= WHAT THE EXERCISE ASKS =
Repeat only the lines below from the one containing "पुरानी रंजिश को" through the one containing "घटना (404, 79)", inclusive, exactly as written.

= SUPPLIED RECORDS =
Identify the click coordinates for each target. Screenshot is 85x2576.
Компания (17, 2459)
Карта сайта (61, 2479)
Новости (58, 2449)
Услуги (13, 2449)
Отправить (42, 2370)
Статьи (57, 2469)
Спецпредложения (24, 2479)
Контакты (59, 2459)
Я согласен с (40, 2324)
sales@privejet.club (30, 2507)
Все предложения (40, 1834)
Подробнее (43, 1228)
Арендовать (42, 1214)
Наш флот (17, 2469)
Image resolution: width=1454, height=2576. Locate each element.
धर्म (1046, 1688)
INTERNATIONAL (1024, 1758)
---
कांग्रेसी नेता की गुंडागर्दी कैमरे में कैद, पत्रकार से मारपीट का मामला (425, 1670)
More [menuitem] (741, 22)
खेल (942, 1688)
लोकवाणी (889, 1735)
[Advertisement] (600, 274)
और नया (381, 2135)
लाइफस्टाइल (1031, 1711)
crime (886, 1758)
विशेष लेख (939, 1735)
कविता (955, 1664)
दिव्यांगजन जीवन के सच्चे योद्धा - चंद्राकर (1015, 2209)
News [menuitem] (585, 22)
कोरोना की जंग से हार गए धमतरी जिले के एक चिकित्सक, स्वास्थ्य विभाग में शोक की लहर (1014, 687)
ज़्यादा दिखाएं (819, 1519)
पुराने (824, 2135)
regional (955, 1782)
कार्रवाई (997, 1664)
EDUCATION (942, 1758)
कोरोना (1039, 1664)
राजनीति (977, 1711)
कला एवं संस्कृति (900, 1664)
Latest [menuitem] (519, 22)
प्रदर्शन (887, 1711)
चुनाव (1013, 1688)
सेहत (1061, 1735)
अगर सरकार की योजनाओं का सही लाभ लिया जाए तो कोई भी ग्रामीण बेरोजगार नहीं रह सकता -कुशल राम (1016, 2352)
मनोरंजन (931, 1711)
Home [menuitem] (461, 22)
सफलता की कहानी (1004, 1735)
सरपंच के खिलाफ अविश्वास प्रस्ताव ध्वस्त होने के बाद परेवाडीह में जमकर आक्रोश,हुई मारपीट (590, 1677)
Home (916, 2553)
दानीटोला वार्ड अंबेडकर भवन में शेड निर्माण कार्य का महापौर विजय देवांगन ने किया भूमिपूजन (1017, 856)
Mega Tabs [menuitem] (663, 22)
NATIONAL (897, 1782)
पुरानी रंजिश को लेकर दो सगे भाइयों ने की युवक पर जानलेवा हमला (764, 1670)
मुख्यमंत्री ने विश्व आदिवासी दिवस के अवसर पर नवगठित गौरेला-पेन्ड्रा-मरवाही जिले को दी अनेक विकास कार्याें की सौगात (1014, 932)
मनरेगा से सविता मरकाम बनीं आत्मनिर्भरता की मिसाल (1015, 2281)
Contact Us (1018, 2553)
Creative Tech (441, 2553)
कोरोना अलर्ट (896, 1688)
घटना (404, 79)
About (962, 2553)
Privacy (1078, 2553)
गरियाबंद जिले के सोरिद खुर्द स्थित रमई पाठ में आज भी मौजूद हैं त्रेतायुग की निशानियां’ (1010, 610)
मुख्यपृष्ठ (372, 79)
--
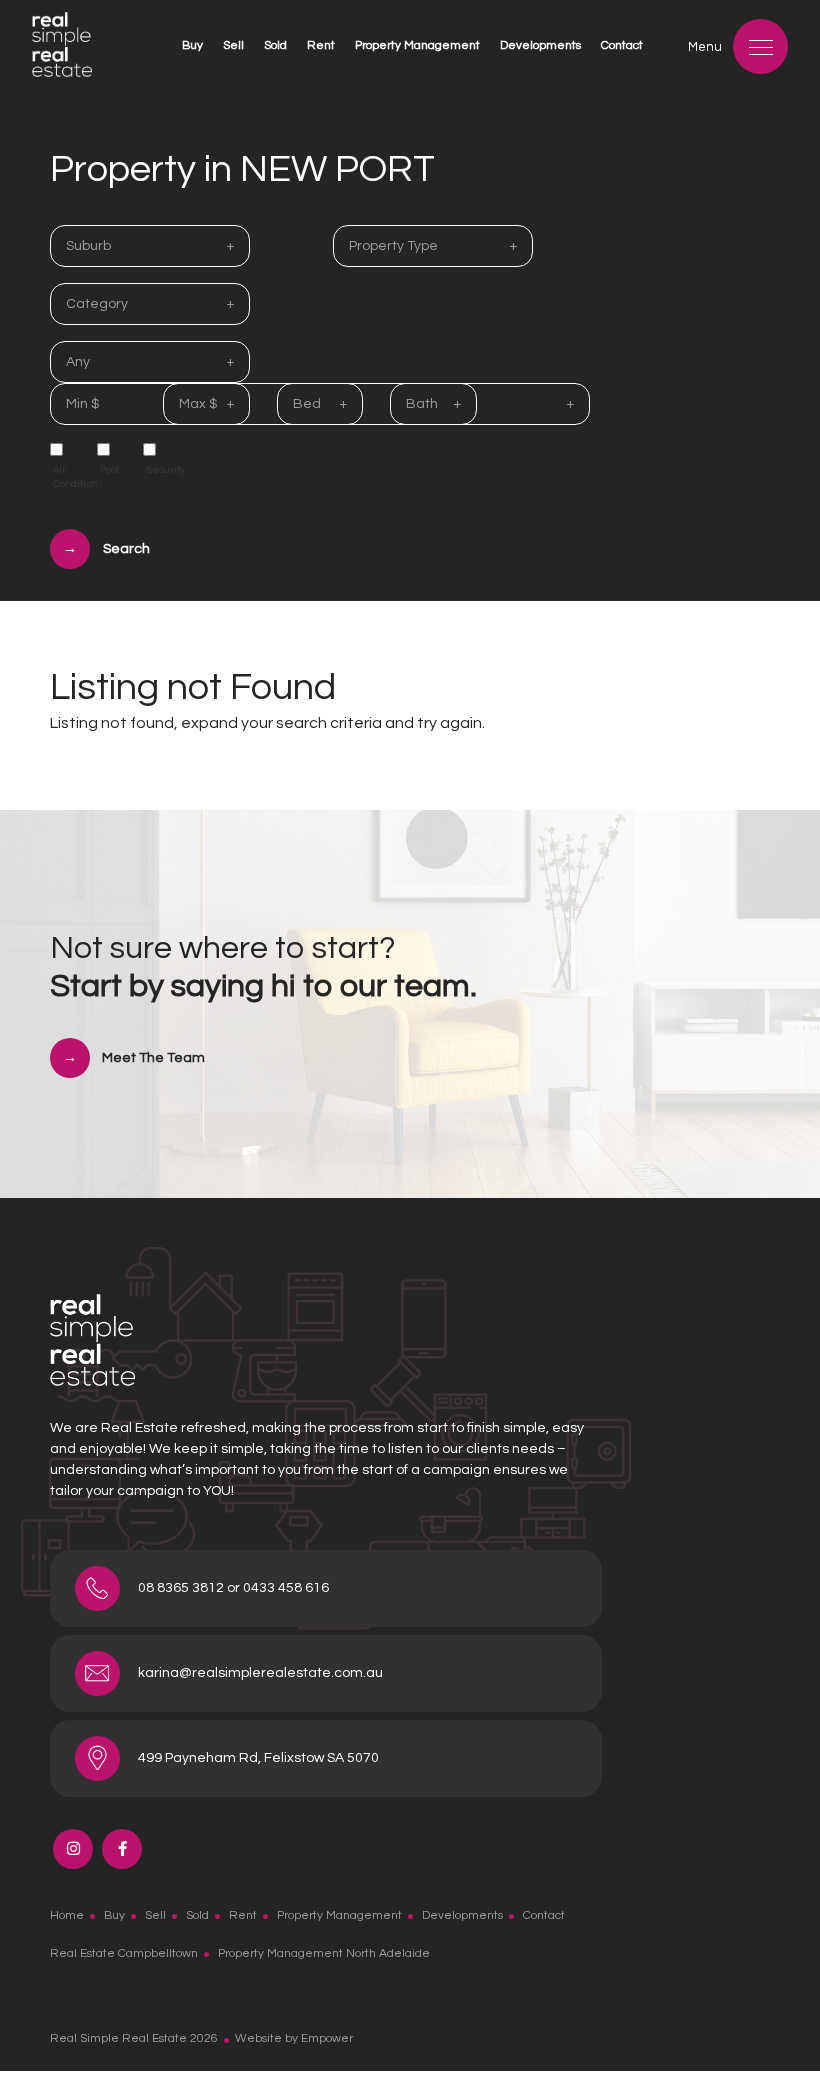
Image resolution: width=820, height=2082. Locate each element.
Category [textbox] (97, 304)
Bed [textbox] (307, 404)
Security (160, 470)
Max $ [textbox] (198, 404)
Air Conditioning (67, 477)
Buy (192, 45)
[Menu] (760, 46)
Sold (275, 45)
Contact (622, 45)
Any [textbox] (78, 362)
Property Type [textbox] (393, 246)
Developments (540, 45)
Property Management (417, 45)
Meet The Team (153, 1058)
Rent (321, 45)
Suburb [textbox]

= SOLUTION TO THIS EXERCISE =
पुरानी रंजिश को लेकर दो सगे भाइयों ने की युवक पर जानलेवा हमला (764, 1670)
मुख्यमंत्री ने विश्व आदिवासी दिवस के अवसर पर नवगठित गौरेला-पेन्ड्रा-मरवाही जिले को दी अनेक विकास कार्याें की सौगात (1014, 932)
मनरेगा से सविता मरकाम बनीं आत्मनिर्भरता की मिसाल (1015, 2281)
Contact Us (1018, 2553)
Creative Tech (441, 2553)
कोरोना अलर्ट (896, 1688)
घटना (404, 79)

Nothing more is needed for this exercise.